§ What you are asked to do
For this exercise, set down all the records exactly as given.

§ Given records
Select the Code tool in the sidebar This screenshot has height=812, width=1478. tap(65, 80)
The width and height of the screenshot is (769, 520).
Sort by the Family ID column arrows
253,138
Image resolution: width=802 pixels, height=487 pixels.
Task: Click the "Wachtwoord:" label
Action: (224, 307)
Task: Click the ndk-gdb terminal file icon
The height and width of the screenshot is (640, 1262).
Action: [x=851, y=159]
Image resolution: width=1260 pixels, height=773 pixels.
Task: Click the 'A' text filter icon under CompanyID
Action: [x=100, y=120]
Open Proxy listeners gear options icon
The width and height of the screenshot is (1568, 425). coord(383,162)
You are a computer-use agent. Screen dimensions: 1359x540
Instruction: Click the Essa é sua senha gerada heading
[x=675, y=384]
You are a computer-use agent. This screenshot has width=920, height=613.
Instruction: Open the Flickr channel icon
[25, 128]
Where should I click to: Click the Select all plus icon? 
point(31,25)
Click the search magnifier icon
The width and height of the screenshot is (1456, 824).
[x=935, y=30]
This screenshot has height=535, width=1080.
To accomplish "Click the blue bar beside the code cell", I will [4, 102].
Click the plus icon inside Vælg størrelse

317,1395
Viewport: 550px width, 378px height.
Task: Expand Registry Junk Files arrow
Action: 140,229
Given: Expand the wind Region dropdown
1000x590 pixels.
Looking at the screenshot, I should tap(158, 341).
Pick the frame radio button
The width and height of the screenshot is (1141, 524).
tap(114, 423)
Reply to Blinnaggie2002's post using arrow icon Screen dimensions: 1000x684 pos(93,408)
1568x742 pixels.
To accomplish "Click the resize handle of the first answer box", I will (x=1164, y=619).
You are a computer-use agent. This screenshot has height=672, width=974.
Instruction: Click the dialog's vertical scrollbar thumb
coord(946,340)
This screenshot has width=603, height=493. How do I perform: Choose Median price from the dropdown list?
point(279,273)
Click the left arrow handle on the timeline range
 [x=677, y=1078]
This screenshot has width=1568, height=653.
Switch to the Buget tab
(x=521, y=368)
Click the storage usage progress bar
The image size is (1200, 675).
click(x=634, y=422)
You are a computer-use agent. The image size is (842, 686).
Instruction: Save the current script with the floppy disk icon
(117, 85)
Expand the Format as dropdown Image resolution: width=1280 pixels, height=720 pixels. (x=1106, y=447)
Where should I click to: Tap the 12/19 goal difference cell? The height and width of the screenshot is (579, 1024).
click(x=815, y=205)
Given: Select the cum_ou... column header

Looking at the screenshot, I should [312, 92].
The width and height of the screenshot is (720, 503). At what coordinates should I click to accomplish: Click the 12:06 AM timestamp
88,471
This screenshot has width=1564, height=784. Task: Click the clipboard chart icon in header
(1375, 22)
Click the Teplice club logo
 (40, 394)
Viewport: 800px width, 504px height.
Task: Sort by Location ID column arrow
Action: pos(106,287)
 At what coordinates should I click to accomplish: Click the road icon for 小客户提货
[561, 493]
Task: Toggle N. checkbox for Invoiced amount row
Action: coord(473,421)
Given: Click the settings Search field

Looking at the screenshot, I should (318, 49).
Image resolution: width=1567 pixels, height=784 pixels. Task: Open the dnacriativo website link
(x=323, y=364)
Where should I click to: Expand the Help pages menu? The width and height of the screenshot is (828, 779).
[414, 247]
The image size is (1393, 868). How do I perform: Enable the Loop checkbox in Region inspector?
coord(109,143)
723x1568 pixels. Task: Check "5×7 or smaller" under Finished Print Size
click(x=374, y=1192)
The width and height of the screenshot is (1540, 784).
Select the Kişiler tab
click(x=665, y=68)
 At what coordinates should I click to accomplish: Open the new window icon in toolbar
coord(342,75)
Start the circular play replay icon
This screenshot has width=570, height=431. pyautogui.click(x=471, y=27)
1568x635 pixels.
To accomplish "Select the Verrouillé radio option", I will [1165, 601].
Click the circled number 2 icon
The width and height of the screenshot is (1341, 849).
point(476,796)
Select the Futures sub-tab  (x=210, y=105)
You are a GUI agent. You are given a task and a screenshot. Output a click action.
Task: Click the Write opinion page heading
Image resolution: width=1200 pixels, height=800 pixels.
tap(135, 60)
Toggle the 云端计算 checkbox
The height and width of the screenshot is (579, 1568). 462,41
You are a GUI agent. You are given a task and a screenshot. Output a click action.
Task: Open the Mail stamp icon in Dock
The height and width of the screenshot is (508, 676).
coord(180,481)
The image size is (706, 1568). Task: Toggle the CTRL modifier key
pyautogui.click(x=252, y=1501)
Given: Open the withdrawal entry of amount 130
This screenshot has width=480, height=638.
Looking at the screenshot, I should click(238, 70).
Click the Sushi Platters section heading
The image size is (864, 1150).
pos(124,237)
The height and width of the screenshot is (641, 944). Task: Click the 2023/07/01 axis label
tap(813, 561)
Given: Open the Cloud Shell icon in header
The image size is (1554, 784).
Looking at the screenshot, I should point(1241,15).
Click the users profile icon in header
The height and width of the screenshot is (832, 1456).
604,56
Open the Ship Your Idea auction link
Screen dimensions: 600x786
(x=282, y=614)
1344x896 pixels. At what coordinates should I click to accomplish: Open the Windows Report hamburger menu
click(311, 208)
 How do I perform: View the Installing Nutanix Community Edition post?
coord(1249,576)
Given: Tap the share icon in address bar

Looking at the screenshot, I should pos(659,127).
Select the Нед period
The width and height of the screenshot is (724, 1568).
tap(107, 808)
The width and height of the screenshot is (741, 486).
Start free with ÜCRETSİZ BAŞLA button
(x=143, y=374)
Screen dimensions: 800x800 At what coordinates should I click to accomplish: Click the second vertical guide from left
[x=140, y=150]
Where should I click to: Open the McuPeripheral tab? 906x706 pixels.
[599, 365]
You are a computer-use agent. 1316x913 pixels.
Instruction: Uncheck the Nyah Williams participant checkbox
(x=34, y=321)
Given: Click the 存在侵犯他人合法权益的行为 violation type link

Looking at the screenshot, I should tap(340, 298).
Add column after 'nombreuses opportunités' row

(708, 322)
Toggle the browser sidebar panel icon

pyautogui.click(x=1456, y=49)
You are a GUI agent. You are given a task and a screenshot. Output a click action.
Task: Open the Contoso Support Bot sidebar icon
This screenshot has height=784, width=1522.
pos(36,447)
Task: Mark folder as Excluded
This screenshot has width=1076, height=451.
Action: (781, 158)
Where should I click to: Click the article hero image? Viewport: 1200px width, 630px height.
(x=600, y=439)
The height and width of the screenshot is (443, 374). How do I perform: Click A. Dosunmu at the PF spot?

§ Answer box
Select the Code tool in the sidebar This screenshot has height=812, width=1478. tap(65, 80)
The width and height of the screenshot is (769, 520).
Sort by the Family ID column arrows
253,138
Image resolution: width=802 pixels, height=487 pixels.
Task: Click the "Wachtwoord:" label
Action: (224, 307)
Task: Click the ndk-gdb terminal file icon
The height and width of the screenshot is (640, 1262).
Action: [x=851, y=159]
Image resolution: width=1260 pixels, height=773 pixels.
Task: Click the 'A' text filter icon under CompanyID
Action: [x=100, y=120]
Open Proxy listeners gear options icon
The width and height of the screenshot is (1568, 425). coord(383,162)
You are a computer-use agent. Screen dimensions: 1359x540
Instruction: Click the Essa é sua senha gerada heading
[x=675, y=384]
You are a computer-use agent. This screenshot has width=920, height=613.
Instruction: Open the Flickr channel icon
[25, 128]
Where should I click to: Click the Select all plus icon? 
point(31,25)
Click the search magnifier icon
The width and height of the screenshot is (1456, 824).
[x=935, y=30]
This screenshot has height=535, width=1080.
To accomplish "Click the blue bar beside the code cell", I will [4, 102].
Click the plus icon inside Vælg størrelse

317,1395
Viewport: 550px width, 378px height.
Task: Expand Registry Junk Files arrow
Action: 140,229
Given: Expand the wind Region dropdown
1000x590 pixels.
Looking at the screenshot, I should tap(158, 341).
Pick the frame radio button
The width and height of the screenshot is (1141, 524).
tap(114, 423)
Reply to Blinnaggie2002's post using arrow icon Screen dimensions: 1000x684 pos(93,408)
1568x742 pixels.
To accomplish "Click the resize handle of the first answer box", I will (x=1164, y=619).
You are a computer-use agent. This screenshot has height=672, width=974.
Instruction: Click the dialog's vertical scrollbar thumb
coord(946,340)
This screenshot has width=603, height=493. How do I perform: Choose Median price from the dropdown list?
point(279,273)
Click the left arrow handle on the timeline range
 [x=677, y=1078]
This screenshot has width=1568, height=653.
Switch to the Buget tab
(x=521, y=368)
Click the storage usage progress bar
The image size is (1200, 675).
click(x=634, y=422)
You are a computer-use agent. The image size is (842, 686).
Instruction: Save the current script with the floppy disk icon
(117, 85)
Expand the Format as dropdown Image resolution: width=1280 pixels, height=720 pixels. (x=1106, y=447)
Where should I click to: Tap the 12/19 goal difference cell? The height and width of the screenshot is (579, 1024).
click(x=815, y=205)
Given: Select the cum_ou... column header

Looking at the screenshot, I should [312, 92].
The width and height of the screenshot is (720, 503). At what coordinates should I click to accomplish: Click the 12:06 AM timestamp
88,471
This screenshot has width=1564, height=784. Task: Click the clipboard chart icon in header
(1375, 22)
Click the Teplice club logo
 (40, 394)
Viewport: 800px width, 504px height.
Task: Sort by Location ID column arrow
Action: pos(106,287)
 At what coordinates should I click to accomplish: Click the road icon for 小客户提货
[561, 493]
Task: Toggle N. checkbox for Invoiced amount row
Action: coord(473,421)
Given: Click the settings Search field

Looking at the screenshot, I should (318, 49).
Image resolution: width=1567 pixels, height=784 pixels. Task: Open the dnacriativo website link
(x=323, y=364)
Where should I click to: Expand the Help pages menu? The width and height of the screenshot is (828, 779).
[414, 247]
The image size is (1393, 868). How do I perform: Enable the Loop checkbox in Region inspector?
coord(109,143)
723x1568 pixels. Task: Check "5×7 or smaller" under Finished Print Size
click(x=374, y=1192)
The width and height of the screenshot is (1540, 784).
Select the Kişiler tab
click(x=665, y=68)
 At what coordinates should I click to accomplish: Open the new window icon in toolbar
coord(342,75)
Start the circular play replay icon
This screenshot has width=570, height=431. pyautogui.click(x=471, y=27)
1568x635 pixels.
To accomplish "Select the Verrouillé radio option", I will [1165, 601].
Click the circled number 2 icon
The width and height of the screenshot is (1341, 849).
point(476,796)
Select the Futures sub-tab  (x=210, y=105)
You are a GUI agent. You are given a task and a screenshot. Output a click action.
Task: Click the Write opinion page heading
Image resolution: width=1200 pixels, height=800 pixels.
tap(135, 60)
Toggle the 云端计算 checkbox
The height and width of the screenshot is (579, 1568). 462,41
You are a GUI agent. You are given a task and a screenshot. Output a click action.
Task: Open the Mail stamp icon in Dock
The height and width of the screenshot is (508, 676).
coord(180,481)
The image size is (706, 1568). Task: Toggle the CTRL modifier key
pyautogui.click(x=252, y=1501)
Given: Open the withdrawal entry of amount 130
This screenshot has width=480, height=638.
Looking at the screenshot, I should click(238, 70).
Click the Sushi Platters section heading
The image size is (864, 1150).
pos(124,237)
The height and width of the screenshot is (641, 944). Task: Click the 2023/07/01 axis label
tap(813, 561)
Given: Open the Cloud Shell icon in header
The image size is (1554, 784).
Looking at the screenshot, I should point(1241,15).
Click the users profile icon in header
The height and width of the screenshot is (832, 1456).
604,56
Open the Ship Your Idea auction link
Screen dimensions: 600x786
(x=282, y=614)
1344x896 pixels. At what coordinates should I click to accomplish: Open the Windows Report hamburger menu
click(311, 208)
 How do I perform: View the Installing Nutanix Community Edition post?
coord(1249,576)
Given: Tap the share icon in address bar

Looking at the screenshot, I should pos(659,127).
Select the Нед period
The width and height of the screenshot is (724, 1568).
tap(107, 808)
The width and height of the screenshot is (741, 486).
Start free with ÜCRETSİZ BAŞLA button
(x=143, y=374)
Screen dimensions: 800x800 At what coordinates should I click to accomplish: Click the second vertical guide from left
[x=140, y=150]
Where should I click to: Open the McuPeripheral tab? 906x706 pixels.
[599, 365]
You are a computer-use agent. 1316x913 pixels.
Instruction: Uncheck the Nyah Williams participant checkbox
(x=34, y=321)
Given: Click the 存在侵犯他人合法权益的行为 violation type link

Looking at the screenshot, I should tap(340, 298).
Add column after 'nombreuses opportunités' row

(708, 322)
Toggle the browser sidebar panel icon

pyautogui.click(x=1456, y=49)
You are a GUI agent. You are given a task and a screenshot. Output a click action.
Task: Open the Contoso Support Bot sidebar icon
This screenshot has height=784, width=1522.
pos(36,447)
Task: Mark folder as Excluded
This screenshot has width=1076, height=451.
Action: (781, 158)
Where should I click to: Click the article hero image? Viewport: 1200px width, 630px height.
(x=600, y=439)
The height and width of the screenshot is (443, 374). How do I perform: Click A. Dosunmu at the PF spot?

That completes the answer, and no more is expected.